BLOCO DE TEXTO:
_ _ _ _
Há muito que o
livro chamava por mim das prateleiras das livrarias por onde eu passeava a
vontade obsessiva de manusear e adquirir exemplares como quem compra um sonho
futuro. Contudo, a proibição com que eu matara quaisquer intenções, por mais envergonhadas
que se afigurassem, de levar para casa novas obras antes de ler pelo menos
cinco que já morassem nas minhas estantes, fazia dos meus encontros com aquele
livro os preliminares com que um pretendente corteja uma rapariga cujo
interesse não saiu ainda de esfera platónica.
No último Natal, o
meu pai ofereceu-me o “fruto proibido”: vales-oferta totalizando um montante
suficiente para adquirir três ou quatro livros… (que chato!). Renegociei comigo
mesmo os termos do contrato a que me autolimitara: compraria os livros
(acabariam por ser quatro) e o número de obras a ler antes de nova aquisição
subiria para nove.
E foi assim que
encontrei forma de levar para casa Um,
Ninguém e Cem Mil de Luigi Pirandello. Após vinte páginas (com os riscos
inerentes àqueles que a apreciação antecipada de qualquer obra comporta), estou
a adorar. Foi por isso que o levei ontem para o café que havia combinado com a
Filipa na Cinemateca: para lho mostrar. Iniciava-se a Festa do Cinema Italiano e ela quis tentar a sorte com alguma
desistência para a antestreia do documentário Santiago, Itália de Nanni Moretti. Eu só queria tomar um café.
_ _ _ _
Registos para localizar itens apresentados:

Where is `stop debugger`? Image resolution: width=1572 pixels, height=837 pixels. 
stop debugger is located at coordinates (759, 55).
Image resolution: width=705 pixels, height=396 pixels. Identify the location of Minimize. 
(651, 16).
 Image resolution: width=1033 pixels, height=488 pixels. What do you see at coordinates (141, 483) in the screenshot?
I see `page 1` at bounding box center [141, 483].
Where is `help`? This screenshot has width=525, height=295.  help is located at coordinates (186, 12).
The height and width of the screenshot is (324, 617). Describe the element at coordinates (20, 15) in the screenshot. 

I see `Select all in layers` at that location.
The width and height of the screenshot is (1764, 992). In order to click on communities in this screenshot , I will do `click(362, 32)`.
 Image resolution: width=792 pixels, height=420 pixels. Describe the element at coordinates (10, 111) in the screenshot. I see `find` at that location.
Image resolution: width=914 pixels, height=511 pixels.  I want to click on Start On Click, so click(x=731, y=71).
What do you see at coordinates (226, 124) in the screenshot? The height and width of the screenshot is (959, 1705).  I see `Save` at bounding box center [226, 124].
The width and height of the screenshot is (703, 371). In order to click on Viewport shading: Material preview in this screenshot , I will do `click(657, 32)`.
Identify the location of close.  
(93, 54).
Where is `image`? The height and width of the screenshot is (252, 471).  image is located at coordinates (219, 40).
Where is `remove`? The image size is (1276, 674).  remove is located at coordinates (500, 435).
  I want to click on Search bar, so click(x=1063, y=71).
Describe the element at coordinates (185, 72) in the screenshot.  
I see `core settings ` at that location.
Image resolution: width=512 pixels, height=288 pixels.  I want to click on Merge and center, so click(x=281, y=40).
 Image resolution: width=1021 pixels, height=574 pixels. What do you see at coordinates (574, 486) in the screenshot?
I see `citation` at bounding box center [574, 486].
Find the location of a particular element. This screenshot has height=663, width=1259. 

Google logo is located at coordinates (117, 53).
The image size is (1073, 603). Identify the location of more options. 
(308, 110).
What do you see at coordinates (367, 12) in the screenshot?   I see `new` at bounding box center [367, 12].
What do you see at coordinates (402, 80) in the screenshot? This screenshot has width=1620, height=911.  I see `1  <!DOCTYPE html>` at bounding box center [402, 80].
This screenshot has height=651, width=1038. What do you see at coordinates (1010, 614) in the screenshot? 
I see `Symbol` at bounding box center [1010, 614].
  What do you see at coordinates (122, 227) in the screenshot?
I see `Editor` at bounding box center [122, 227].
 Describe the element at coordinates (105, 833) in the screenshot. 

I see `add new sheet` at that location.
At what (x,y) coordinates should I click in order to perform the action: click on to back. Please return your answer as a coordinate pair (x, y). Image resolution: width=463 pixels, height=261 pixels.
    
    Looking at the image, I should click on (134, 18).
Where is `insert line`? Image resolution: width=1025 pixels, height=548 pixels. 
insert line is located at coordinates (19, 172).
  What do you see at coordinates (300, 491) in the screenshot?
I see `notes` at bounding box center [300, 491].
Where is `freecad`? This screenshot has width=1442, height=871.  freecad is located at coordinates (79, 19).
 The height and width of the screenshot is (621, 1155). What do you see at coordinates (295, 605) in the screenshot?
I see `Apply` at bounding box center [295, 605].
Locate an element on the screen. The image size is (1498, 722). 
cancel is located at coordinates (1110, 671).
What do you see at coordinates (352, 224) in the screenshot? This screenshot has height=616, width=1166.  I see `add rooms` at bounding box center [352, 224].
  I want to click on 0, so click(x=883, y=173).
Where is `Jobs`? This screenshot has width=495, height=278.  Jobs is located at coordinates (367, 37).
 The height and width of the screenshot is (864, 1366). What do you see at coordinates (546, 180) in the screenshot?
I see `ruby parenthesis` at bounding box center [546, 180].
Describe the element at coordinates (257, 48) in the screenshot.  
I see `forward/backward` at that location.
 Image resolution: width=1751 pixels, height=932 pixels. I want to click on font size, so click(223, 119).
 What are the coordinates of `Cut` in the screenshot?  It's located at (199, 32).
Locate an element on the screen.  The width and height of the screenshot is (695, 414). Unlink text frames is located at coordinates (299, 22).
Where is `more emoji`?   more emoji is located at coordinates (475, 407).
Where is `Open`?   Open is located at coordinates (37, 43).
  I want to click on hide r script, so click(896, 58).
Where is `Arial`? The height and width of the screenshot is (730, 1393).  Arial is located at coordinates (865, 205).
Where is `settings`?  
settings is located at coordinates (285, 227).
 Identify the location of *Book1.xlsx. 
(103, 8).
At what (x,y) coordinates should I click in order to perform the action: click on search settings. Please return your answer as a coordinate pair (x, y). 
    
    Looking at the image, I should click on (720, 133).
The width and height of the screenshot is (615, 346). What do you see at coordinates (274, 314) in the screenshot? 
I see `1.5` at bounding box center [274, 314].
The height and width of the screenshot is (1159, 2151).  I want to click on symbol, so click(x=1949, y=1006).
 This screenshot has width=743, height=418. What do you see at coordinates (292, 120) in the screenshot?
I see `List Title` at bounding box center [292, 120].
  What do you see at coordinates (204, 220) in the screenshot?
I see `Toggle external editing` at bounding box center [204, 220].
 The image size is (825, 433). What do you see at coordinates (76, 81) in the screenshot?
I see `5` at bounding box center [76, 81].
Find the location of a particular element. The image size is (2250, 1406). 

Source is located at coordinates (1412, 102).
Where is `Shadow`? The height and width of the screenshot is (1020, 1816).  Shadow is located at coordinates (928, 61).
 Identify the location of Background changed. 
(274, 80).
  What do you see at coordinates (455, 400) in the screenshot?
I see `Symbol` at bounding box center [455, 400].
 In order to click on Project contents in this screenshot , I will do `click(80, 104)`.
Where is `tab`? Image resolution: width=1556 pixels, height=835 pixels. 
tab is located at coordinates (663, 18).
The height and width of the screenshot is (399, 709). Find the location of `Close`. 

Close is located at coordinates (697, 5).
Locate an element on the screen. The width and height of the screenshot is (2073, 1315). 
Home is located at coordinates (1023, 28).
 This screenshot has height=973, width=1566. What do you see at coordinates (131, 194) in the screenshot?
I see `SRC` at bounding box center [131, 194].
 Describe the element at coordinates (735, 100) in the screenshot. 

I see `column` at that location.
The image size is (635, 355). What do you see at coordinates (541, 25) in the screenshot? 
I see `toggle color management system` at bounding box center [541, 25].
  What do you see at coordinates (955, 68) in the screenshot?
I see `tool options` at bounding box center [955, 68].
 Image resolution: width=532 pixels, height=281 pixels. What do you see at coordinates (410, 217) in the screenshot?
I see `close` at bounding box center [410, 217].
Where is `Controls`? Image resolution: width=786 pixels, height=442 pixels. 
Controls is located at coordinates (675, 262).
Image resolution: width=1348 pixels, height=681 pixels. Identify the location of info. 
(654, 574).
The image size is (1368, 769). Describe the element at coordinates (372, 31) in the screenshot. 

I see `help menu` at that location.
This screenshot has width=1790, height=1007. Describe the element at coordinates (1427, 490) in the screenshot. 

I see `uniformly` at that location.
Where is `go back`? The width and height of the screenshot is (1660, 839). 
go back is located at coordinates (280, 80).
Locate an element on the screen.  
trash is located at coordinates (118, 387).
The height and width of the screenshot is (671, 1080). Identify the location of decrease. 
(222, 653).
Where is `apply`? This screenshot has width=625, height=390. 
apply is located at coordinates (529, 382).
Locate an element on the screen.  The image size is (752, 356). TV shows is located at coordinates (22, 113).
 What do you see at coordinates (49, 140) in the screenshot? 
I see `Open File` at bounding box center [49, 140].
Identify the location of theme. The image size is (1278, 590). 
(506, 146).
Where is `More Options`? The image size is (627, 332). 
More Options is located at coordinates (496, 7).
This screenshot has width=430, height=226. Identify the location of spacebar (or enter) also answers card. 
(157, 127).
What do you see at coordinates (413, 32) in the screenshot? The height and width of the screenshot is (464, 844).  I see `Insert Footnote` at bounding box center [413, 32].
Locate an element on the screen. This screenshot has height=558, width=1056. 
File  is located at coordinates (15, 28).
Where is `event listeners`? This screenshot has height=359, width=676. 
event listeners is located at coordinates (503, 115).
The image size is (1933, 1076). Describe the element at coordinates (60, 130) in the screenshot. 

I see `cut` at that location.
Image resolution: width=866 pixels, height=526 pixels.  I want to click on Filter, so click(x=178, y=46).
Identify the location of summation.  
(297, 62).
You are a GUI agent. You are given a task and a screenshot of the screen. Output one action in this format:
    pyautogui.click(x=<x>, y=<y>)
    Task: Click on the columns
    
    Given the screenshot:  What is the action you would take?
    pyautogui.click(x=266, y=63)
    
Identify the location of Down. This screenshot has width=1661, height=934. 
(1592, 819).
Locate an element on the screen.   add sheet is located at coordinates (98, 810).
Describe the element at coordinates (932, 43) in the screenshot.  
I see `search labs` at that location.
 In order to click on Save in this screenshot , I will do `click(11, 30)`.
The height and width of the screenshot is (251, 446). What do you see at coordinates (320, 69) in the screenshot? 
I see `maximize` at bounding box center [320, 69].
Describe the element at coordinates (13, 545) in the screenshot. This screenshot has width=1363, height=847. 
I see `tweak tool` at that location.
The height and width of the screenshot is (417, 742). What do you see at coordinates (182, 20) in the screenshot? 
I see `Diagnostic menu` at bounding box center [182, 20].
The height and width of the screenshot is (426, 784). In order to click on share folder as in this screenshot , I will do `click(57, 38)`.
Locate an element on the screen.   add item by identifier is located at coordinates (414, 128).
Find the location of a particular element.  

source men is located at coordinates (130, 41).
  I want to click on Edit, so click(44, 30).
_ _ _ _
PEDIDOS:
**A)** No texto sobre o livro de Pirandello, o que ofereceu o pai no último Natal?
**B)** Retome o texto sobre o livro de Pirandello a partir da última frase.

CONJUNTO DE RESPOSTAS:
**A)** Vales-oferta que somavam um montante suficiente para comprar três ou quatro livros.

**B)**
Pedimos e
sentámo-nos. Falámos do livro e dos filmes que eventualmente veríamos no
festival. A dada altura, duas senhoras, estrangeiras pela pronúncia,
perguntaram se podiam sentar-se a nossa mesa (o restaurante da Cinemateca –
sugestivamente denominado de 39 Degraus
– estava cheio). Acedemos e eu levantei-me para ir apressar e buscar o pedido
ao balcão que tardava em estar pronto. Dez minutos depois, ao regressar à mesa,
a Filipa diz-me que elas eram italianas e haviam perguntado pelo livro, ao que
ela tinha respondido que era eu quem o estava a ler. Aproveitei para falar
sobre literatura e (sobretudo) cinema italiano: trabalhavam ambas no Instituto
Italiano (uma era directora, a outra estava em Portugal há vinte e cinco anos)
e começámos a conversar, ainda que não de uma forma muito fluida, sobre o tema.
Dissemos que era uma pena que a Festa do
Cinema Italiano não tivesse mais retrospectivas ao que ambas ripostaram de
imediato, como que encarando o reparo numa ofensa pessoal, que havia que
mostrar o que se fazia actualmente em Itália (só mais tarde, quando conduzia
para casa debaixo de forte chuva, me apercebi de que talvez o Instituto
Italiano pudesse ter alguma coisa a ver com a programação do Festival: nesse
caso, talvez tenhamos sido um bocadinho indelicados, mas pelo menos fomos
sinceros).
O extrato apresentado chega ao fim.